Jason Sokol's There Goes My Everything

Check out Jason Sokol’s There Goes my Everything: White Southerners in the Age of Civil Rights, 1945-1975, which I put on the sidebar. The book can wander a bit at times, but provides some interesting insights into the contradictions, evolutions, and struggles within white communities during that era. I liked the fact that it made me view a widely debated topic in a slightly different light.

Take, for example, poor whites in New Orleans. Wealthier whites announced they would not accept integrated schools, and would pull their kids out and put them in private schools. There were some white families who crossed vicious picket lines to take their children to school because they did not have the luxury of paying private tuition (it should be noted that some—though not all--of them would have done so had they possessed the means).

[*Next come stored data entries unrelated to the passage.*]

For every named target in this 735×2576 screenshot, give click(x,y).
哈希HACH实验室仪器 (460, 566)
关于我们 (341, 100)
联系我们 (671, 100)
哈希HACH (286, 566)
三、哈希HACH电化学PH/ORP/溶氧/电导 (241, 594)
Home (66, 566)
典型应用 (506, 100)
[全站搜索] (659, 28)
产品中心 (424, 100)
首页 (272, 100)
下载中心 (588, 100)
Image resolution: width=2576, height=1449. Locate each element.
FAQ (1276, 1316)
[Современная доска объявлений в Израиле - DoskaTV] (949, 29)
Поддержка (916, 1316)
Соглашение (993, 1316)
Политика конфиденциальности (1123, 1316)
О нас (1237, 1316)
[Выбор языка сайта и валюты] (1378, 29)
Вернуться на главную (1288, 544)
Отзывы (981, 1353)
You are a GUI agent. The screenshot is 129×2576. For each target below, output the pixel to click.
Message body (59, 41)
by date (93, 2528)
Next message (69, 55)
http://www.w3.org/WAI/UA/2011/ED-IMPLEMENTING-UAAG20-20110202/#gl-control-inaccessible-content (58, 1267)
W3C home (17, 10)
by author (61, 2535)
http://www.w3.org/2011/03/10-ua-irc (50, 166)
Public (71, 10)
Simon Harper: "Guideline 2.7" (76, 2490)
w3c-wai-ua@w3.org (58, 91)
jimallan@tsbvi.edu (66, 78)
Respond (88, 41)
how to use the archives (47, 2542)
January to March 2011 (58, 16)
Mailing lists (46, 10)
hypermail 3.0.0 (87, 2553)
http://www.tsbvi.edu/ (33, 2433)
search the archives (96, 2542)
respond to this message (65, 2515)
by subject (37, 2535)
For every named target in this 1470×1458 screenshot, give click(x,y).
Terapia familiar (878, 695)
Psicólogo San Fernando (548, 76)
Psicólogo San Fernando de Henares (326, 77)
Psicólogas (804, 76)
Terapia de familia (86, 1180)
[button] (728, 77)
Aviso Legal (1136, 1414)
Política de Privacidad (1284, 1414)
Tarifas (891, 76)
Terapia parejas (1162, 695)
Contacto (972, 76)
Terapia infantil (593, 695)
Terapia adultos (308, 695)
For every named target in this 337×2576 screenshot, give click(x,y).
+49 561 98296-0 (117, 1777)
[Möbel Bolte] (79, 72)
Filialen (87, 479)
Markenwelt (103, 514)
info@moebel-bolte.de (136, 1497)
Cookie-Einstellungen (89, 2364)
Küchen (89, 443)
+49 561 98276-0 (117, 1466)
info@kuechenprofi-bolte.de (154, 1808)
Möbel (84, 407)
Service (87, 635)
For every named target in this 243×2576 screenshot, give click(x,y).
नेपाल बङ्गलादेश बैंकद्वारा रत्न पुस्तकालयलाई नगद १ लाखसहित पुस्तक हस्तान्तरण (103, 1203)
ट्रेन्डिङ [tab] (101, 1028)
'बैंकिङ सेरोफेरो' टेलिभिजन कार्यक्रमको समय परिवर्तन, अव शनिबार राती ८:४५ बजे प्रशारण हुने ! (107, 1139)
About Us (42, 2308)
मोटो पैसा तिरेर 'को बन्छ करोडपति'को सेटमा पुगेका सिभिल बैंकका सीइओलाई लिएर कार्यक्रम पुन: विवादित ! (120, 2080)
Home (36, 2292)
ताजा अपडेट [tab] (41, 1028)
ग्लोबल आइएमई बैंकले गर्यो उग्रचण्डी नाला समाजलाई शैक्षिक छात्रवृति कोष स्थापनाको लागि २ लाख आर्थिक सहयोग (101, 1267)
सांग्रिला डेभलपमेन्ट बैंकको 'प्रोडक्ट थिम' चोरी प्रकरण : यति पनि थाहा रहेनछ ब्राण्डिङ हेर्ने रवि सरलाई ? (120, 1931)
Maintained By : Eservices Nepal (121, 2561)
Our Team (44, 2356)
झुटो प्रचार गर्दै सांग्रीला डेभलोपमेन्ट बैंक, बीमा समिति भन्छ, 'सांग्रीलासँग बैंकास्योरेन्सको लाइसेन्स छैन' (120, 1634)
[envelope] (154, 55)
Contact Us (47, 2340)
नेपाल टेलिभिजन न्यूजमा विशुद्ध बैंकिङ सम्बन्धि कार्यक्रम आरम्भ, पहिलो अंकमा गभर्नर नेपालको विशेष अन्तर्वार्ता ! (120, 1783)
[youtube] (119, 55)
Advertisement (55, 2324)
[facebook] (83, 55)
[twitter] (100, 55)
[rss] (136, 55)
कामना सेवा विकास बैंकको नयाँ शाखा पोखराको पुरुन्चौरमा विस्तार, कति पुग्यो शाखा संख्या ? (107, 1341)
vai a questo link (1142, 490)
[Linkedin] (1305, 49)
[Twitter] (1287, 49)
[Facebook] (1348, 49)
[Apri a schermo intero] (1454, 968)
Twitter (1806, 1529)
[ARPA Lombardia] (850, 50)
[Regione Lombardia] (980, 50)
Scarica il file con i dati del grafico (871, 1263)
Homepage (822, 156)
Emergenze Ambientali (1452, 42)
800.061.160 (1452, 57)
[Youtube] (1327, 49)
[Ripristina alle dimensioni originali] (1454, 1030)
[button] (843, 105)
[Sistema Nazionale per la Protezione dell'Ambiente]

Doing so also took an enormous toll of them, even physically.

Of course, racial problems persist here in the South (though these days when you look especially at immigration issues, I don’t think they’re necessarily much worse than anywhere else) but another theme is how desegregation occurred much quicker than most people thought. Some whites barely changed their views, but many others quickly adjusted, even though a few years earlier most people thought Jim Crow would last forever because it was so embedded legally and culturally. They had been taught not to question it.

The book ends with a discussion, already raised by civil rights leaders 40+ years ago, that segregation is a fundamentally white problem. Achieving change required white southerners to internalize that it was simply unacceptable to claim that racial discrimination was consistent with democracy, and to argue that African Americans preferred the status quo (Sokol does a nice job of showing how whites would say “their” blacks were perfectly happy). Accepting these things also could even entail a certain catharsis: “The civil rights movement was about breaking down physical and legal barriers, but it also allowed white southerners to reimagine their lives and worlds” (p. 321).

Along those lines, I would’ve liked to see a more detailed discussion about how all this related to the white southerner president who did so much for the civil rights movement. I am waiting (and will have to keep waiting for years, I think) for Robert Caro’s new installment of his compelling biographies of Lyndon Johnson (I loved Master of the Senate).


Chris Lawrence 11:25 PM  

Sounds like an interesting book; since it turns out I'm teaching southern politics in the fall (instead of the spring, which is what I'd previously thought) I'll have to check it out ASAP.

Greg Weeks 5:49 AM  

I think it would be very accessible for undergrads.